Les Nanaïs, comme de nombreux représentants des petits peuples de Russie, sont maintenant presque assimilés aux Russes. Peu d’entre eux connaissent, et encore moins parlent la langue nanaï au quotidien. Néanmoins, ils ne cessent d'être des habitants indigènes de l'Extrême-Orient, qui étaient sur cette terre avant l'arrivée, tout d’abord des Chinois, puis des Russes.
Qui sont les « hommes de la Terre » ?
La façon dont les Nanaïs sont apparus reste un mystère pour les chercheurs. Certains pensent que leurs ancêtres vivaient à l'origine sur le territoire de la Mandchourie (aujourd'hui dans le nord-est de la Chine moderne), puis qu'ils se sont rendus dans la vallée du Bas-Amour et de l'Oussouri. D'autres, comme l'ethnographe Lev Sternberg, estiment que le peuple nanaï est né d'un métissage de différentes tribus. Cette théorie a été confirmée par l'analyse génétique des Nanaïs. Il s'est avéré que les différents clans nanaïs diffèrent de manière frappante les uns des autres dans leur composition ethnique – la trace génétique des uns mène à la Chine, celles des autres aux peuples turciques, mongols, ou toungouses.
Bien que la première mention de l’existence des Nanaïs en Russie ait été faite au XVIIe siècle, ils vivent sur ces terres depuis des temps immémoriaux. Littéralement, « nanaï » se traduit de leur langue par « homme de la Terre ». À l'époque de la colonisation russe, on les appelait « étrangers » (ce qui signifiait à l'époque un représentant d'une ethnie non russe), tandis qu’aujourd’hui ils sont classés comme faisant partie des « petits peuples de Russie », ce qui est lié à différents facteurs précis, notamment leur nombre (pour être considéré comme tel, un peuple doit posséder moins de 50 000 représentants), et non à leur importance ou à leur taille physique.

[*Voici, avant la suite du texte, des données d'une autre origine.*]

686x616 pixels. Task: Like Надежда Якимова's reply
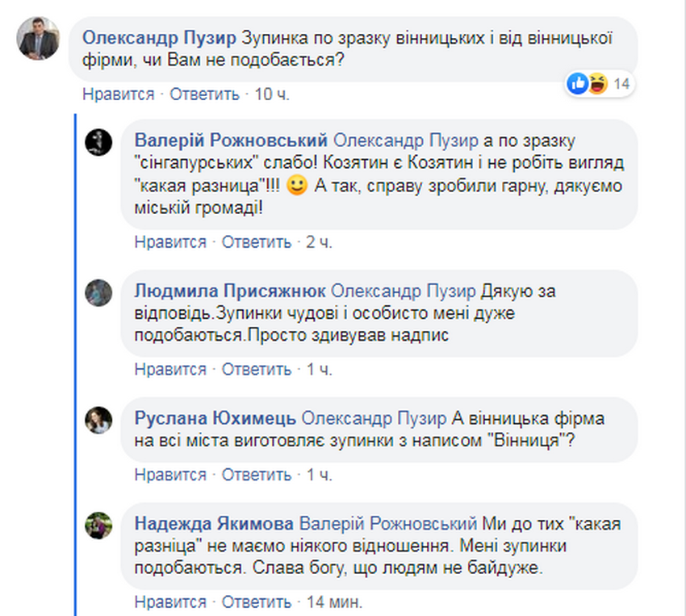(170, 602)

Selon le recensement de 2010, il y avait 11 671 Nanaïs en Russie. Cependant, 4 600 autres membres de cette ethnie se trouvent sur le territoire chinois en raison de la signature de la Convention de Pékin en 1860, qui a tracé la frontière entre les deux pays sur les cours de l’Amour et de l’Oussouri et donc divisé la zone où vivait ce peuple.
Chaman et âme volée
Lorsque les Russes sont arrivés en Extrême-Orient, les populations autochtones ont été placées au pied du mur : accepter l'autorité russe ou quitter la région. Le peuple nanaï a choisi de rester sur ses terres historiques. Aujourd'hui, plus de 92% des Nanaïs de Russie vivent dans la région de Khabarovsk : à Khabarovsk même et dans des villages situés de part et d'autre du fleuve Amour et de la rivière Oussouri, à environ 4 heures de Khabarovsk.

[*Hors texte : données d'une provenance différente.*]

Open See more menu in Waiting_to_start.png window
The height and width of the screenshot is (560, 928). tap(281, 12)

Par la suite, les Nanaïs ont de nouveau été confrontés à un ultimatum lorsqu'ils ont été convertis du paganisme à l'orthodoxie dans la seconde moitié du XIXe siècle. Le peuple spiritualisait auparavant la nature, avec laquelle il entrait en contact par l'intermédiaire de chamans et avec l'aide de chiens. Ils croyaient en effet que ces animaux étaient des guides et des aides, avec lesquels le chaman pouvait retrouver les âmes humaines « volées ».
Ils s'occupaient des âmes des morts d'une manière unique. Un plastron funéraire avec un motif de boyaux était cousu pour le défunt, afin que l'âme puisse respirer et se nourrir. Une pierre était placée dans le cercueil, près des talons, pour empêcher le défunt de remonter vers les âmes des vivants. Dans le même but, la dépouille était transportée hors de la maison par une ouverture brisée ou une fenêtre, mais en aucun cas par la porte, afin que le disparu ne retrouve pas son chemin. Ils considéraient en outre que l'âme du défunt « vivait » pendant un an dans une petite poupée en bois appelée « pané ». Chaque jour, la statuette était nourrie, et après un an, le chaman envoyait l'âme vers l'au-delà. Jusqu'à la fin du XIXe siècle, les Nanaïs plaçaient leurs morts dans de petites maisons en surface, puis ont commencé à les inhumer dans la terre.
Les vêtements traditionnels du peuple nanaï sont brodés de motifs ayant toujours une signification : protection contre les mauvais esprits, santé de fer, pêche fructueuse, etc. « Vous voyez ce plastron ? Je l'ai fait moi-même. Il a été conçu pour éloigner les mauvais esprits. Plus il y a d'ornements en métal et plus ils sonnent fort, mieux c'est. Bien que ces plastrons soient habituellement portés sous les vêtements, il est désormais courant de les porter à la vue de tous », déclare Elena, du village de Sikatchi-Alian.
En réalité, beaucoup de Nanaïs ont aujourd’hui une double foi. Ils vont à l'église, mais nourrissent en même temps les esprits de la rivière pour attirer la bonne fortune, et laissent des pièces de monnaie près du sèvèn, une sculpture rituelle, au cas où.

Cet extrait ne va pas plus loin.